ICFS-thesis/implementation.tex

\chapter{Implementation}
\label{impl}

This chapter outlines the software design and architecture of ICFS, detailing how these elements address the challenge of fine-grained access control. Subsequent sections introduce the FUSE framework, the architectural strategies employed to mitigate unauthorised filesystem access, methods for managing process-specific permissions, and the implementation of access dialogues.

\section{FUSE Framework}
\label{impl:fuse}

To regulate filesystem operations, ICFS employs the FUSE (Filesystem in Userspace) framework\cite{FUSE}, which intercepts filesystem calls. FUSE enables the creation of custom filesystems or layers in user space, offering flexibility and ease of implementation. It provides an API for developers to define filesystem behaviour. Once implemented (hereafter termed the FUSE application ), the system mounts the custom filesystem at a specified location, substituting standard filesystem operations with methods defined by the API.

ICFS implements this API in C using the libfuse3 library \cite{LIBFUSE}. It initialises the FUSE daemon via the \verb|fuse_main()| function, which manages communication between the kernel and the FUSE application. Rather than directly overriding system calls, FUSE interacts with the kernel through \verb|/dev/fuse|, a specialised device file that translates filesystem requests into API method invocations using a dedicated protocol.

ICFS does not have a backing store (a separate filesystem that contains actual data). Instead, it functions as a so-called passthrough filesystem, where system calls are forwarded to the original filesystem, if access control policies allow them.

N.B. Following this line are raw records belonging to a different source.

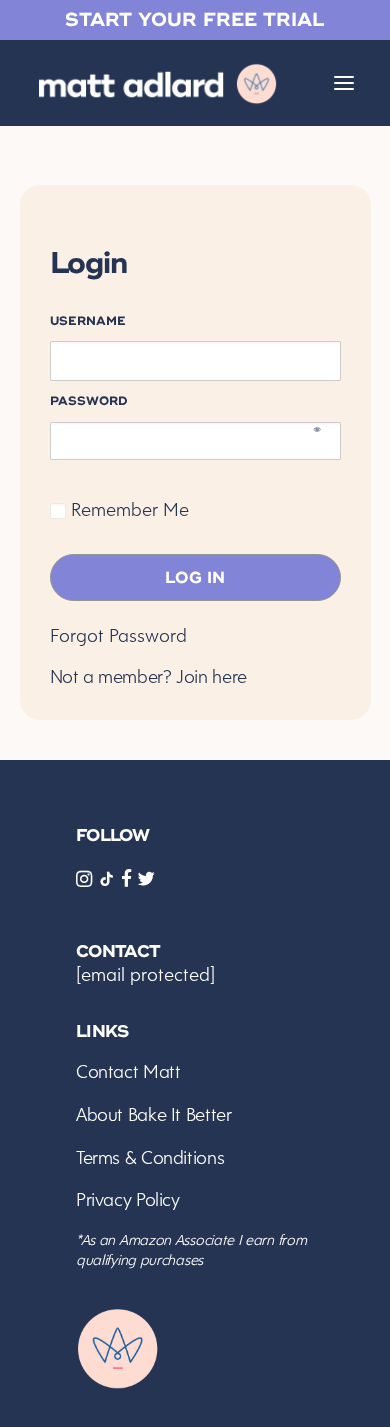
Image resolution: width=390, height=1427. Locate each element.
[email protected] (145, 974)
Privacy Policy (128, 1199)
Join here (211, 676)
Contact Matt (128, 1071)
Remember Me (127, 509)
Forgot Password (118, 635)
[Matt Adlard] (158, 83)
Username (88, 321)
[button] (344, 83)
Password (89, 401)
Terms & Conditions (150, 1157)
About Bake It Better (153, 1114)
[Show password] (316, 436)
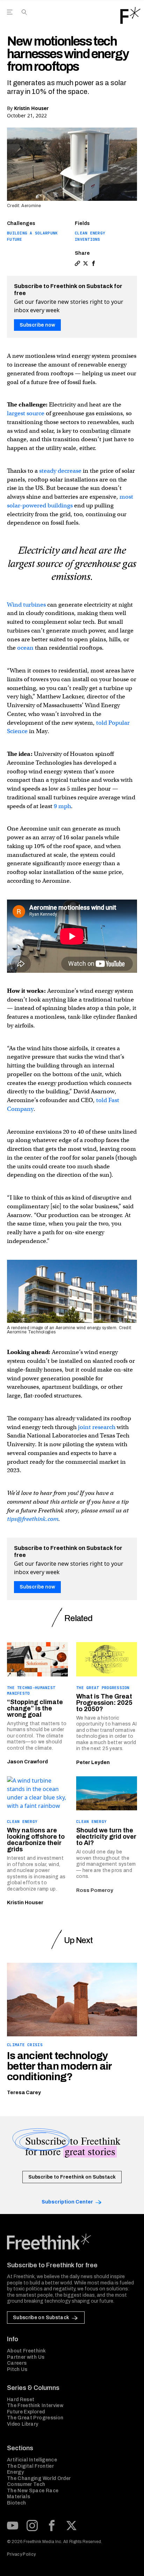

To enforce access restrictions, ICFS mounts directly over the target directory, intercepting all access requests directed to it. As part of Linux's Virtual Filesystem (VFS) architecture, processes interacting with the protected directory are routed through ICFS. However, ICFS retains direct access to the underlying files by opening the directory with the \verb|O_PATH| flag before mount. Subsequent operations are executed using ``at''-suffixed system calls like \verb|openat()|, performed directly at the file descriptor level \cite{MANOPEN}, which bypasses ICFS's own layer.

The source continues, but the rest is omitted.